Il saggio lo guardò in silenzio per diversi istanti, ma il suo sguardo, che in quel momento mostrava tutti gli anni che portava, rimase fisso su un momento molto distante da loro.

“Ho forse mai negato, con le mie parole, di averla trovata?”

Yuuri ammutolì e ogni possibile protesta gli morì in gola.

A quel punto Murata riprese: “Insieme, però, abbiamo scritto per entrambi un destino che sapevamo non ci avrebbe mai portati alla nostra felicità in quel senso… È già un miracolo che esista ancora e che ciò che rimaneva di lui non sia stato distrutto insieme al Soushu.”

La potenza di quella rivelazione ebbe su Yuuri l’effetto di una doccia fredda in pieno inverno all'aperto.

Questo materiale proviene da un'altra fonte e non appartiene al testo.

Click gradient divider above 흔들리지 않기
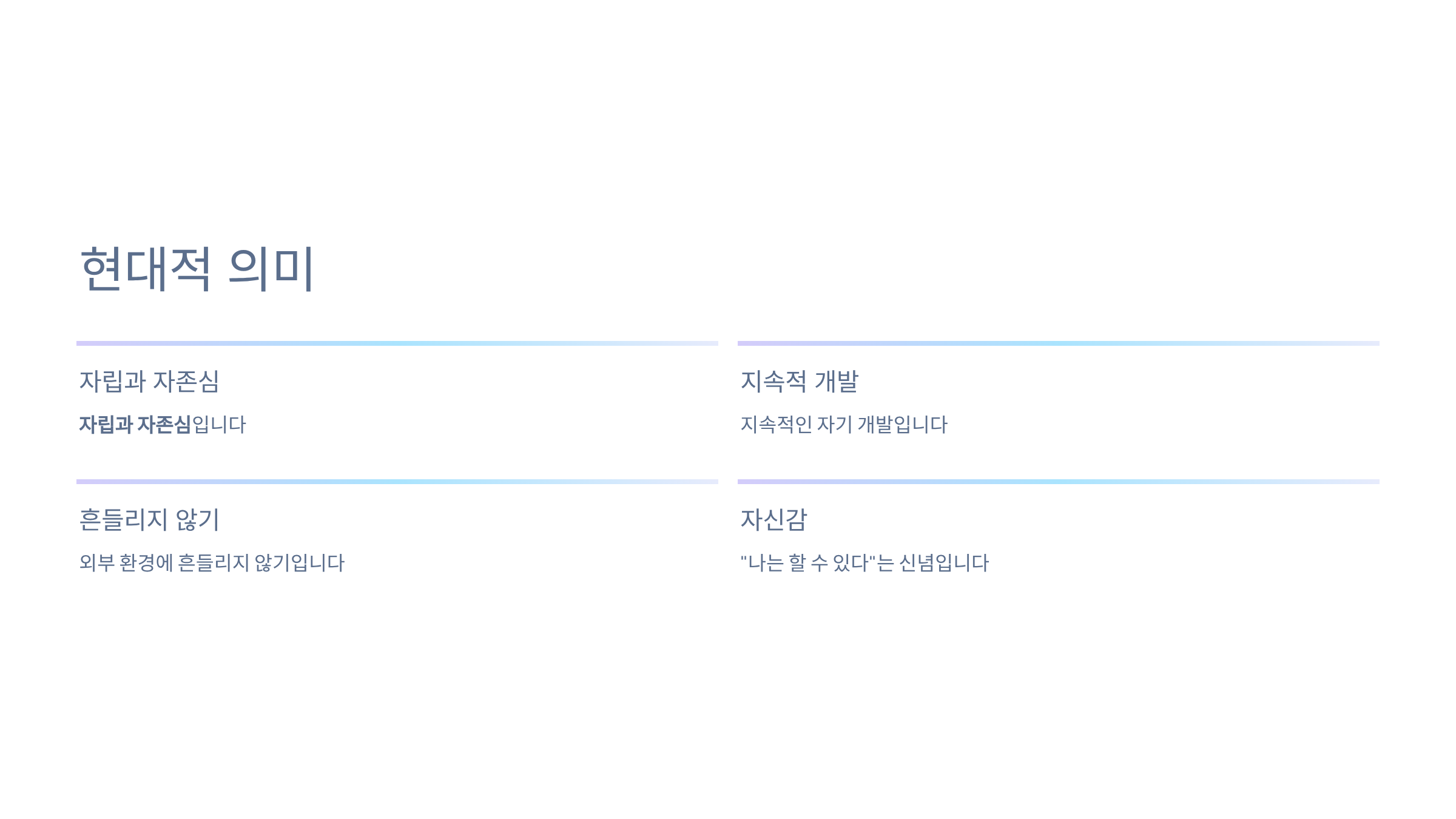Viewport: 1456px width, 819px height. click(x=397, y=482)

“Ma! Ma Murata!”, protestò il suo amico. “Io l’ho salvato!", commentò senza capire, a questo punto, quale fosse il problema. "Shinou è ancora tra noi, e come non lo è stato negli ultimi quattromila anni!", argomentò. "E adesso, anche se in miniatura fuori dal tempio, è tornato ad esistere sulla terra in forma materiale! Puoi parlare con lui, passare del tempo a conversare, a condividere ciò che hai vissuto! Vi siete ritrovati! Perché mai non cerchi di essere felice con lui invece di flirtare e perdere tempo con altra gente che per te non vale più di qualche ora o, quando va bene, qualche giorno di distrazione?! Cosa diavolo ci fai ancora qui sulla Terra?! Dovresti stare più tempo con lui che con chiunque altro! Soprattutto ora che puoi farlo! Io davvero non ti capisco!”

Ken fissò Yuuri e i suoi occhi apparirono antichi.

Non puoi capire, Shibuya.”

“E ALLORA SPIEGAMI!”, urlò il giovane, attirando nuovamente l’attenzione dei presenti su di loro; ma a quel punto poco importava a entrambi.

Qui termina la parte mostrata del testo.